Intergovernmental organizations (IGOs) have always played a very important role in the global economy. These groups are generally created through the enactment of a treaty and are composed of a group of member states. The goals of individual IGOs depend on their function and membership. Some of the most common and widely known IGOs include the United Nations, the World Bank, and the International Monetary Fund (IMF). This article looks closely at the IMF and its three main functions.
- The International Monetary Fund aims to reducing global poverty, encouraging international trade, and promoting financial stability and economic growth.
- The IMF has three main functions: overseeing economic development, lending, and capacity development.
- Through economic surveillance, the IMF monitors developments that affect member economies as well as the global economy as a whole.
- The IMF lends to its member nations with balance of payment problems so they can strengthen their economies.
- The group also provides assistance, policy advice, and training through its various technical assistance programs.
What Is the International Monetary Fund (IMF)?
The International Monetary Fund (IMF) is an international organization that aims to accomplish a number of different goals. These include reducing global poverty, encouraging international trade, and promoting financial stability and economic growth.
The organization was created in 1945 and is based in Washington, DC. There are a total of 189 member countries, each of which is represented on the group's board. This representation is based on how important its financial position is in the world, so stronger, more powerful countries have a greater voice in the organization than nations which are much weaker.

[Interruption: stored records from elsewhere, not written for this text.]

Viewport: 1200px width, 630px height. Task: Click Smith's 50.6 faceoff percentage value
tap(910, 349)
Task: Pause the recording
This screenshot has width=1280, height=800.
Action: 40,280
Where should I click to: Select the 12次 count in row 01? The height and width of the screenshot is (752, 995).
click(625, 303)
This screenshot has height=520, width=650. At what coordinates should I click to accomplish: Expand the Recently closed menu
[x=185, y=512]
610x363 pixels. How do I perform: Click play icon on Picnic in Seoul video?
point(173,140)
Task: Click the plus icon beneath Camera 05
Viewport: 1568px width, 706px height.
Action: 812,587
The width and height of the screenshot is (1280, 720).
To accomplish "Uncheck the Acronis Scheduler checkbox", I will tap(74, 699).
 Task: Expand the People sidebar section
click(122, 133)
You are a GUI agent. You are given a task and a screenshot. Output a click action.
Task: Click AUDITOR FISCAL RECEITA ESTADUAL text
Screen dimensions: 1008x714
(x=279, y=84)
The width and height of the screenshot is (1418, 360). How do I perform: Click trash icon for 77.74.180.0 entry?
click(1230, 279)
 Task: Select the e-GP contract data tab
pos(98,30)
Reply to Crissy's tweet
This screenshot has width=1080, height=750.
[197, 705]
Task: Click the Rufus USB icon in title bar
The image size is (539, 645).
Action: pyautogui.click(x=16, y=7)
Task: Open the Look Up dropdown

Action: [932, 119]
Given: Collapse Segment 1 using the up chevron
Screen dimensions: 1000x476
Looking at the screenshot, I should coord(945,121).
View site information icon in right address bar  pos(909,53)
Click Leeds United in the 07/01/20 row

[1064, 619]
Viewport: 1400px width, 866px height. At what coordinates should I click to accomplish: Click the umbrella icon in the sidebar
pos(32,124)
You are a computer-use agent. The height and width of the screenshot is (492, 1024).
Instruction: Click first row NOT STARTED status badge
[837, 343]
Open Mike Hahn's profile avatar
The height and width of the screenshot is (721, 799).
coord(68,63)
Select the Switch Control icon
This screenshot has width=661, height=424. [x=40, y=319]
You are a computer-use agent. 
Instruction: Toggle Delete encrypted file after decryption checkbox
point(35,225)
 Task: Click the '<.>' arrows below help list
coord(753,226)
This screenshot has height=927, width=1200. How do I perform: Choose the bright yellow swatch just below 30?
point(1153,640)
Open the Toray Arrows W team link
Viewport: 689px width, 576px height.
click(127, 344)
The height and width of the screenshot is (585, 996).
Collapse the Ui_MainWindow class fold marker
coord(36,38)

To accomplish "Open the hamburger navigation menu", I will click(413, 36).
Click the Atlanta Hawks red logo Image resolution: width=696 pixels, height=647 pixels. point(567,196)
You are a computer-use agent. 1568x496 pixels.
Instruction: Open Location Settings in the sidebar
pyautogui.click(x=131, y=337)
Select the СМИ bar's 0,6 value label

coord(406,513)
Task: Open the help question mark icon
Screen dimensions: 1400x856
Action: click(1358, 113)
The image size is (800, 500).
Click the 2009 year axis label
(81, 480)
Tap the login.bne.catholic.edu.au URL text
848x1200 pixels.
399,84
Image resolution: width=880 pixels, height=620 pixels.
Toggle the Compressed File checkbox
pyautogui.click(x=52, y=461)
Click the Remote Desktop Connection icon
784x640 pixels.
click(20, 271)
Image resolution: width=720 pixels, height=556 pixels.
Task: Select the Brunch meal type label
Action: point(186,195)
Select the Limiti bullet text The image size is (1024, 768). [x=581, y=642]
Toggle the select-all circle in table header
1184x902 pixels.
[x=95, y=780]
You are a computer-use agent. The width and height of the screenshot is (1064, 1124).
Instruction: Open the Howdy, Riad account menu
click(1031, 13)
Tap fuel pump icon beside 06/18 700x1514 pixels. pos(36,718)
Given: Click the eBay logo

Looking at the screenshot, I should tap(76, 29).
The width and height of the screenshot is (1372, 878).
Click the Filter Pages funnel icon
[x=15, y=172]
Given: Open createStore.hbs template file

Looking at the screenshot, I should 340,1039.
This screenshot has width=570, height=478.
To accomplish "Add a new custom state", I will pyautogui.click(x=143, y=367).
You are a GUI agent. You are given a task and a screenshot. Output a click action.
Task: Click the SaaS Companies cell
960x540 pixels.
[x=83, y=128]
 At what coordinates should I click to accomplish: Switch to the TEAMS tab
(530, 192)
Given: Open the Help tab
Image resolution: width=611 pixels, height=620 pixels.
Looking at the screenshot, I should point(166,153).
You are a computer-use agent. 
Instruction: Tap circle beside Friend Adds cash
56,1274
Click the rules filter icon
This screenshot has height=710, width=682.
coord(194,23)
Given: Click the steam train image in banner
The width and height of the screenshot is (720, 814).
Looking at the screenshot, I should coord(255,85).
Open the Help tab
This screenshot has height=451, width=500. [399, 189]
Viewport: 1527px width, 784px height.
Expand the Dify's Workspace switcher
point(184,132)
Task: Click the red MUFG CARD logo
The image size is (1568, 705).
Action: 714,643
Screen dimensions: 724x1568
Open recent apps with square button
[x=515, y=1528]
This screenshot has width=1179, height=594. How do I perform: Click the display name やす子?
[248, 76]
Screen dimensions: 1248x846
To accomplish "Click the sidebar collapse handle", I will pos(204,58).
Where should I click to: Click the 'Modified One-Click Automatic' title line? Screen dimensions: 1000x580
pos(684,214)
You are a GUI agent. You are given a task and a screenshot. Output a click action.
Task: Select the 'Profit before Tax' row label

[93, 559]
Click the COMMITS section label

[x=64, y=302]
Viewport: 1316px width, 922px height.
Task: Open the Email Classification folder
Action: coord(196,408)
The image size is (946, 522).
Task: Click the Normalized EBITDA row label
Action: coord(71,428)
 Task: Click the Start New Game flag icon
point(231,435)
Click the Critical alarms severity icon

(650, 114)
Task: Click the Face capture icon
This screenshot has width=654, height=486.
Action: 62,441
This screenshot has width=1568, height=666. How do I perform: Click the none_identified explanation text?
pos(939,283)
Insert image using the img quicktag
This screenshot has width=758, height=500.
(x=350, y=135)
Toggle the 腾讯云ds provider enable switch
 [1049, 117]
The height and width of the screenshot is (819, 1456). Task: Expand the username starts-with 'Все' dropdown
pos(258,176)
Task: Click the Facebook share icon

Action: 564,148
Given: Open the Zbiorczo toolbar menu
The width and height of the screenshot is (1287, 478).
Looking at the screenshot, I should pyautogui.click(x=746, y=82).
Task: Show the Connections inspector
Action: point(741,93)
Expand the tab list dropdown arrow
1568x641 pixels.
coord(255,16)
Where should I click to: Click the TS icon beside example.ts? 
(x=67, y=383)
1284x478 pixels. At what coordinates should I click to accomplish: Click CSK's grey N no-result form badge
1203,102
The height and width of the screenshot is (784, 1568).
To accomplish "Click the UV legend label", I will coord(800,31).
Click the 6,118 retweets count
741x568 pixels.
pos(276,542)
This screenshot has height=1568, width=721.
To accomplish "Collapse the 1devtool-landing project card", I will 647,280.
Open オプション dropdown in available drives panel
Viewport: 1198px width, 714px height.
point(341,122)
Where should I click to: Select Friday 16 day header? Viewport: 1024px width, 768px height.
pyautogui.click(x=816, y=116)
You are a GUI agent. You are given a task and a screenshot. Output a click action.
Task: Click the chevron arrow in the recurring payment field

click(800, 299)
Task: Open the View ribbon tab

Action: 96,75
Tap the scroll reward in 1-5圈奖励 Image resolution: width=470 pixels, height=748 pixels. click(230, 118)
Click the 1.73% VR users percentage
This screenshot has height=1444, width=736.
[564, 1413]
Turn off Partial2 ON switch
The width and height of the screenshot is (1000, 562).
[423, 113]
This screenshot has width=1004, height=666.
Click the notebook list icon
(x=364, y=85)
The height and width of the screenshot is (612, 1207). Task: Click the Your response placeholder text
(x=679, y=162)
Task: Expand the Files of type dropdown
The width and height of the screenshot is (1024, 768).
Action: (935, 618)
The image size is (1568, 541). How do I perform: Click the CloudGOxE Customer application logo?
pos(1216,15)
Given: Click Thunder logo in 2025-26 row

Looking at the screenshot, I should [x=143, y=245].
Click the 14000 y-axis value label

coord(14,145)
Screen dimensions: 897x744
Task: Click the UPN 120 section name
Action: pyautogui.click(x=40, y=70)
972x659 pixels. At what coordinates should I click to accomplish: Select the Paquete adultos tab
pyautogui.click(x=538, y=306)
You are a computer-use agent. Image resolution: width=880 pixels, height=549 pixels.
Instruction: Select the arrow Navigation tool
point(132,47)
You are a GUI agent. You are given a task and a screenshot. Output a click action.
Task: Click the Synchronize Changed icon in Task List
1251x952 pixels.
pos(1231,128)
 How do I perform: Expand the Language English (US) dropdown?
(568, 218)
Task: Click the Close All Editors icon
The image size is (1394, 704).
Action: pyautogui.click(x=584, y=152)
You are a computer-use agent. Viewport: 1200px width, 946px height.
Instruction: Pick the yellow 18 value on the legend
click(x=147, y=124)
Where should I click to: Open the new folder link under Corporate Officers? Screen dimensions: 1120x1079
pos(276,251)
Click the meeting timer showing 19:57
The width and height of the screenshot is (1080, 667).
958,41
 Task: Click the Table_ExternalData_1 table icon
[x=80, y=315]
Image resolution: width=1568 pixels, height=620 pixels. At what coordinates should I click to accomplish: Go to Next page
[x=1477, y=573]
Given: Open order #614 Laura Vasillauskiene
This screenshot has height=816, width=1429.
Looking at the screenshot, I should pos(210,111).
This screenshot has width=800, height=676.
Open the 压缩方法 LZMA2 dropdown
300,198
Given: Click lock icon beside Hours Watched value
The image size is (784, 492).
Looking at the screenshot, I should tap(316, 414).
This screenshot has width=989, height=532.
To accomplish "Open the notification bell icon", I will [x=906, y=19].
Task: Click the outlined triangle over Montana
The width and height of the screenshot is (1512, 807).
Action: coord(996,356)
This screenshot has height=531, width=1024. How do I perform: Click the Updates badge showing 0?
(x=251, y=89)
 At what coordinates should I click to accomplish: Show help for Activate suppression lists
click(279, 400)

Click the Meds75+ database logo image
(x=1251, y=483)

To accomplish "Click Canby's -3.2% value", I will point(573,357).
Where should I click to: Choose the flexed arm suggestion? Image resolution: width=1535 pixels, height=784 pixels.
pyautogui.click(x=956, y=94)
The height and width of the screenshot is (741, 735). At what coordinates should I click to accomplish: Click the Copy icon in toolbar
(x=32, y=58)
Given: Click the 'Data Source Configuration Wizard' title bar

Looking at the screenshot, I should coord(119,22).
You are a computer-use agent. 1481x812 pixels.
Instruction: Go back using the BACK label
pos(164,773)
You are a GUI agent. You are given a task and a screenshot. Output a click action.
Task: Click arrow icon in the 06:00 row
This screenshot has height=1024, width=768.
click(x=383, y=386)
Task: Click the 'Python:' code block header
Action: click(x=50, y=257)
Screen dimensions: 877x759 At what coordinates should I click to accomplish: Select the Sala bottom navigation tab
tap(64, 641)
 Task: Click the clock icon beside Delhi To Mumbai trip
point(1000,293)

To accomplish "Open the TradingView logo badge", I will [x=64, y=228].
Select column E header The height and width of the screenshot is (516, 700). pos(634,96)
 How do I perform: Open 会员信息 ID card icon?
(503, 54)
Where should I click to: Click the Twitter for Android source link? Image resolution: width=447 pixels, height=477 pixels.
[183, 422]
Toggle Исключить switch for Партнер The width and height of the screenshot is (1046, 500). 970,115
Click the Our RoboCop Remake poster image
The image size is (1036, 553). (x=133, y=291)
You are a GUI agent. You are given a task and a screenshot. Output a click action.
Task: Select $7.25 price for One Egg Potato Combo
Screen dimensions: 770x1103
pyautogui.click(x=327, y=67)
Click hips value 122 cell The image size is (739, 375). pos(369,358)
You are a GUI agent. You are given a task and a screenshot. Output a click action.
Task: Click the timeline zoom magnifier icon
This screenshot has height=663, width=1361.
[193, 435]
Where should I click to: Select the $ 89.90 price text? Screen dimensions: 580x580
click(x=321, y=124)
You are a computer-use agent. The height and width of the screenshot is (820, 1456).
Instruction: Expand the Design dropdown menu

The IMF functions in three main areas:
- Overseeing the economies of member countries
- Lending to countries with balance of payments issues
- Helping member countries modernize their economies
Monitoring Member Country Economies
The International Monetary Fund's primary job is to promote stability in the global monetary system. So, its first function is to monitor the economies of its 189 member countries. This activity, known as economic surveillance, happens at both the national and global levels. Through economic surveillance, the IMF monitors developments that affect member economies as well as the global economy as a whole.
Member nations must agree to pursue economic policies that coincide with the IMF's objectives. By monitoring the macroeconomic and financial policies of its member countries, the IMF sees stability risks and advises on possible adjustments.
The IMF lends money to nurture the economies of member countries with balance of payments problems instead of lending to fund individual projects. This assistance can replenish international reserves, stabilize currencies, and strengthen conditions for economic growth. The IMF expects the countries to pay back the loans, and the countries must embark on structural adjustment policies monitored by the IMF.
Lending through the IMF takes two forms. The first is at nonconcessional interest rates, while the other comes with concessional terms. The latter is advanced to countries with low income, and bears very low or no interest rates at all.
The third main function of the IMF is through what it calls capacity development by providing assistance, policy advice, and training through its various programs. The group provides member nations with technical assistance in the following areas:
- Fiscal policy
- Monetary and exchange rate policies
- Banking and financial system supervision and regulation
The organization aims to strengthen human and institutional capacity. This is very important for countries with previous policy failures, weak institutions, or scarce resources. Through capacity development, member nations can help strengthen and improve growth in their economies and create jobs.